(Saved entries)

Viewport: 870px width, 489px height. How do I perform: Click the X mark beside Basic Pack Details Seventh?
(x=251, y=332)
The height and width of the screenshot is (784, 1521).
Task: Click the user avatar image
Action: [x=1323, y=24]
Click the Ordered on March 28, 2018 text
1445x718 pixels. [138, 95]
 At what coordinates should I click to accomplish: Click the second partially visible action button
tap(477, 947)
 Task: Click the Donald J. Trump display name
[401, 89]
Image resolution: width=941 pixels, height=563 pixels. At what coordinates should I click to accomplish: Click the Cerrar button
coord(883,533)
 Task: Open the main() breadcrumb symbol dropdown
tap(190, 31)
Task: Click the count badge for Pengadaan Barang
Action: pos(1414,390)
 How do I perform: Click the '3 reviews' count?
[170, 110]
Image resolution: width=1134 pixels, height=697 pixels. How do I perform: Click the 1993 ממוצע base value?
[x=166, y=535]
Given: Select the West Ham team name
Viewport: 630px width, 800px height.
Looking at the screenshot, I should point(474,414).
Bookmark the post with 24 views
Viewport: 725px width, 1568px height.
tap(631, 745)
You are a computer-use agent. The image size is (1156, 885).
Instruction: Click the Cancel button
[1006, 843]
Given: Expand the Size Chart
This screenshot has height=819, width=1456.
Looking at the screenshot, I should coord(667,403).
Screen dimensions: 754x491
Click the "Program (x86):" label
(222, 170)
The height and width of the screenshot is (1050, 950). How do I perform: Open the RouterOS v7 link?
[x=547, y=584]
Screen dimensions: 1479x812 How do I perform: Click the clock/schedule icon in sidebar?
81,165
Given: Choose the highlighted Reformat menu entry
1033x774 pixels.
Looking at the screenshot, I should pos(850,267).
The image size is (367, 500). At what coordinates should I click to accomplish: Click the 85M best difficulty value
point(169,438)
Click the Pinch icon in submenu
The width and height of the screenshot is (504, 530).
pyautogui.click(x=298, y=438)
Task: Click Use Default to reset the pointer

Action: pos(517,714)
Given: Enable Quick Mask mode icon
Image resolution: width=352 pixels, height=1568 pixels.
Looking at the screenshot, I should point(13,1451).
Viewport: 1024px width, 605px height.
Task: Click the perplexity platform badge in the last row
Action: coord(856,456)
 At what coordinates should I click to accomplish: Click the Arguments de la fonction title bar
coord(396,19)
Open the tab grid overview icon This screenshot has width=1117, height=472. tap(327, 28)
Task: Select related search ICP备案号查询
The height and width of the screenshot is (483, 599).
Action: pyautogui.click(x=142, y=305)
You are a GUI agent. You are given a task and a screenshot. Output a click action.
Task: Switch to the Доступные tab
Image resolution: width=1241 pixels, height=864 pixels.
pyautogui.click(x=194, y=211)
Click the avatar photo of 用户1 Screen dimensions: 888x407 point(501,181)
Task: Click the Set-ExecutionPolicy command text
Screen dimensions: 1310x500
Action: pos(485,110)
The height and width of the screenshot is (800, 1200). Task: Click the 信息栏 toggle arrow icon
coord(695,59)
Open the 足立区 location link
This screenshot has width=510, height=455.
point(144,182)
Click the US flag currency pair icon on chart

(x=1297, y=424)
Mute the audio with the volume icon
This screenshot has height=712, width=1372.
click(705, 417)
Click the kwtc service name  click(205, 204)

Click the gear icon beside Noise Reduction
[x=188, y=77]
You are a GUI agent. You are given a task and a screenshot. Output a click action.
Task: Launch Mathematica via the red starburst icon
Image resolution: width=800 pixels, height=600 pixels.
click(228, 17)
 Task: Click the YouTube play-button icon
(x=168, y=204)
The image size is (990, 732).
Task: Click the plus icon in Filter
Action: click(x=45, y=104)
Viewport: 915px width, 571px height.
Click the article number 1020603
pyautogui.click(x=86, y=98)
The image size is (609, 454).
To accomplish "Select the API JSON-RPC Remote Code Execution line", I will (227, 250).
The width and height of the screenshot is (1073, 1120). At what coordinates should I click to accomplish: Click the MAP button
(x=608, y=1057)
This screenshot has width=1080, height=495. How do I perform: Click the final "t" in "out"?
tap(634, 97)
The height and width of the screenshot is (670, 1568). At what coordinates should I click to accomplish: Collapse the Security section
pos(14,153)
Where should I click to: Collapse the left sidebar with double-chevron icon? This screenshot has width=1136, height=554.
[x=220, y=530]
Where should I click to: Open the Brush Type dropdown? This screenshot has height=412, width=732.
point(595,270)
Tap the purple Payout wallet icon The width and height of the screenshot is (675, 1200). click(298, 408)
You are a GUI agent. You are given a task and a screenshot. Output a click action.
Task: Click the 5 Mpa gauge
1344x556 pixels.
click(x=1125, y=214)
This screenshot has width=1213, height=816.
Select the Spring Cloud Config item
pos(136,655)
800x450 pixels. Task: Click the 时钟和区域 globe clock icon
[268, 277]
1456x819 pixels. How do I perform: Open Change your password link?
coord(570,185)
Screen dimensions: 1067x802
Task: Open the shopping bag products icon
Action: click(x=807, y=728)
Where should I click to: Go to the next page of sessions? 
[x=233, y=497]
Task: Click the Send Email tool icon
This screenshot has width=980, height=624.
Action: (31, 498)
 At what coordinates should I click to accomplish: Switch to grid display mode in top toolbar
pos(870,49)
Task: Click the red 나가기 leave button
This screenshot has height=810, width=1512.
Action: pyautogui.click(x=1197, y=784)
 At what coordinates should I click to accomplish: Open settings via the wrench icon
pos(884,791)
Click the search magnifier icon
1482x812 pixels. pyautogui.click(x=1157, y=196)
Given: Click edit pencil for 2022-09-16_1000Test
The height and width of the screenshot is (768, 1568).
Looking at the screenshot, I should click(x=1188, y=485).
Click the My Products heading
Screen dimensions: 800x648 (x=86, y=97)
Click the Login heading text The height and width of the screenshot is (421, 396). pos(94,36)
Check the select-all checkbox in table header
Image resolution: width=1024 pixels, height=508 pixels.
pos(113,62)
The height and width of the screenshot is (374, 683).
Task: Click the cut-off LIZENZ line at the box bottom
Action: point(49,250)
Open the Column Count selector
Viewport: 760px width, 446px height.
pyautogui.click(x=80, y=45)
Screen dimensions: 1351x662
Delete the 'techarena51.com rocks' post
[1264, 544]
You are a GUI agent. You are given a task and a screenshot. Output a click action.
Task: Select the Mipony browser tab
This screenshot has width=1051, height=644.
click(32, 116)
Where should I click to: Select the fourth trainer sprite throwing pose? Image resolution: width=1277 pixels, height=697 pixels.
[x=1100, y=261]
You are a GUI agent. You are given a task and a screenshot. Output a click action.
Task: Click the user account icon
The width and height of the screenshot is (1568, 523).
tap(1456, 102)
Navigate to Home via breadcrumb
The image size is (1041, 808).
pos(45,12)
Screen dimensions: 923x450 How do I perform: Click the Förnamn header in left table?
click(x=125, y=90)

- _What is expected_
Copy each entry exactly. Omit none.

- _Output for this exercise_
Viewport: 870px width, 489px height. How do I perform: Click the X mark beside Basic Pack Details Seventh?
(x=251, y=332)
The height and width of the screenshot is (784, 1521).
Task: Click the user avatar image
Action: [x=1323, y=24]
Click the Ordered on March 28, 2018 text
1445x718 pixels. [138, 95]
 At what coordinates should I click to accomplish: Click the second partially visible action button
tap(477, 947)
 Task: Click the Donald J. Trump display name
[401, 89]
Image resolution: width=941 pixels, height=563 pixels. At what coordinates should I click to accomplish: Click the Cerrar button
coord(883,533)
 Task: Open the main() breadcrumb symbol dropdown
tap(190, 31)
Task: Click the count badge for Pengadaan Barang
Action: pos(1414,390)
 How do I perform: Click the '3 reviews' count?
[170, 110]
Image resolution: width=1134 pixels, height=697 pixels. How do I perform: Click the 1993 ממוצע base value?
[x=166, y=535]
Given: Select the West Ham team name
Viewport: 630px width, 800px height.
Looking at the screenshot, I should point(474,414).
Bookmark the post with 24 views
Viewport: 725px width, 1568px height.
tap(631, 745)
You are a computer-use agent. The image size is (1156, 885).
Instruction: Click the Cancel button
[1006, 843]
Given: Expand the Size Chart
This screenshot has height=819, width=1456.
Looking at the screenshot, I should coord(667,403).
Screen dimensions: 754x491
Click the "Program (x86):" label
(222, 170)
The height and width of the screenshot is (1050, 950). How do I perform: Open the RouterOS v7 link?
[x=547, y=584]
Screen dimensions: 1479x812 How do I perform: Click the clock/schedule icon in sidebar?
81,165
Given: Choose the highlighted Reformat menu entry
1033x774 pixels.
Looking at the screenshot, I should pos(850,267).
The image size is (367, 500). At what coordinates should I click to accomplish: Click the 85M best difficulty value
point(169,438)
Click the Pinch icon in submenu
The width and height of the screenshot is (504, 530).
pyautogui.click(x=298, y=438)
Task: Click Use Default to reset the pointer

Action: pos(517,714)
Given: Enable Quick Mask mode icon
Image resolution: width=352 pixels, height=1568 pixels.
Looking at the screenshot, I should point(13,1451).
Viewport: 1024px width, 605px height.
Task: Click the perplexity platform badge in the last row
Action: coord(856,456)
 At what coordinates should I click to accomplish: Click the Arguments de la fonction title bar
coord(396,19)
Open the tab grid overview icon This screenshot has width=1117, height=472. tap(327, 28)
Task: Select related search ICP备案号查询
The height and width of the screenshot is (483, 599).
Action: pyautogui.click(x=142, y=305)
You are a GUI agent. You are given a task and a screenshot. Output a click action.
Task: Switch to the Доступные tab
Image resolution: width=1241 pixels, height=864 pixels.
pyautogui.click(x=194, y=211)
Click the avatar photo of 用户1 Screen dimensions: 888x407 point(501,181)
Task: Click the Set-ExecutionPolicy command text
Screen dimensions: 1310x500
Action: pos(485,110)
The height and width of the screenshot is (800, 1200). Task: Click the 信息栏 toggle arrow icon
coord(695,59)
Open the 足立区 location link
This screenshot has width=510, height=455.
point(144,182)
Click the US flag currency pair icon on chart

(x=1297, y=424)
Mute the audio with the volume icon
This screenshot has height=712, width=1372.
click(705, 417)
Click the kwtc service name  click(205, 204)

Click the gear icon beside Noise Reduction
[x=188, y=77]
You are a GUI agent. You are given a task and a screenshot. Output a click action.
Task: Launch Mathematica via the red starburst icon
Image resolution: width=800 pixels, height=600 pixels.
click(228, 17)
 Task: Click the YouTube play-button icon
(x=168, y=204)
The image size is (990, 732).
Task: Click the plus icon in Filter
Action: click(x=45, y=104)
Viewport: 915px width, 571px height.
Click the article number 1020603
pyautogui.click(x=86, y=98)
The image size is (609, 454).
To accomplish "Select the API JSON-RPC Remote Code Execution line", I will (227, 250).
The width and height of the screenshot is (1073, 1120). At what coordinates should I click to accomplish: Click the MAP button
(x=608, y=1057)
This screenshot has width=1080, height=495. How do I perform: Click the final "t" in "out"?
tap(634, 97)
The height and width of the screenshot is (670, 1568). At what coordinates should I click to accomplish: Collapse the Security section
pos(14,153)
Where should I click to: Collapse the left sidebar with double-chevron icon? This screenshot has width=1136, height=554.
[x=220, y=530]
Where should I click to: Open the Brush Type dropdown? This screenshot has height=412, width=732.
point(595,270)
Tap the purple Payout wallet icon The width and height of the screenshot is (675, 1200). click(298, 408)
You are a GUI agent. You are given a task and a screenshot. Output a click action.
Task: Click the 5 Mpa gauge
1344x556 pixels.
click(x=1125, y=214)
This screenshot has width=1213, height=816.
Select the Spring Cloud Config item
pos(136,655)
800x450 pixels. Task: Click the 时钟和区域 globe clock icon
[268, 277]
1456x819 pixels. How do I perform: Open Change your password link?
coord(570,185)
Screen dimensions: 1067x802
Task: Open the shopping bag products icon
Action: click(x=807, y=728)
Where should I click to: Go to the next page of sessions? 
[x=233, y=497]
Task: Click the Send Email tool icon
This screenshot has width=980, height=624.
Action: (31, 498)
 At what coordinates should I click to accomplish: Switch to grid display mode in top toolbar
pos(870,49)
Task: Click the red 나가기 leave button
This screenshot has height=810, width=1512.
Action: pyautogui.click(x=1197, y=784)
 At what coordinates should I click to accomplish: Open settings via the wrench icon
pos(884,791)
Click the search magnifier icon
1482x812 pixels. pyautogui.click(x=1157, y=196)
Given: Click edit pencil for 2022-09-16_1000Test
The height and width of the screenshot is (768, 1568).
Looking at the screenshot, I should click(x=1188, y=485).
Click the My Products heading
Screen dimensions: 800x648 (x=86, y=97)
Click the Login heading text The height and width of the screenshot is (421, 396). pos(94,36)
Check the select-all checkbox in table header
Image resolution: width=1024 pixels, height=508 pixels.
pos(113,62)
The height and width of the screenshot is (374, 683).
Task: Click the cut-off LIZENZ line at the box bottom
Action: point(49,250)
Open the Column Count selector
Viewport: 760px width, 446px height.
pyautogui.click(x=80, y=45)
Screen dimensions: 1351x662
Delete the 'techarena51.com rocks' post
[1264, 544]
You are a GUI agent. You are given a task and a screenshot. Output a click action.
Task: Select the Mipony browser tab
This screenshot has width=1051, height=644.
click(32, 116)
Where should I click to: Select the fourth trainer sprite throwing pose? Image resolution: width=1277 pixels, height=697 pixels.
[x=1100, y=261]
You are a GUI agent. You are given a task and a screenshot. Output a click action.
Task: Click the user account icon
The width and height of the screenshot is (1568, 523).
tap(1456, 102)
Navigate to Home via breadcrumb
The image size is (1041, 808).
pos(45,12)
Screen dimensions: 923x450 How do I perform: Click the Förnamn header in left table?
click(x=125, y=90)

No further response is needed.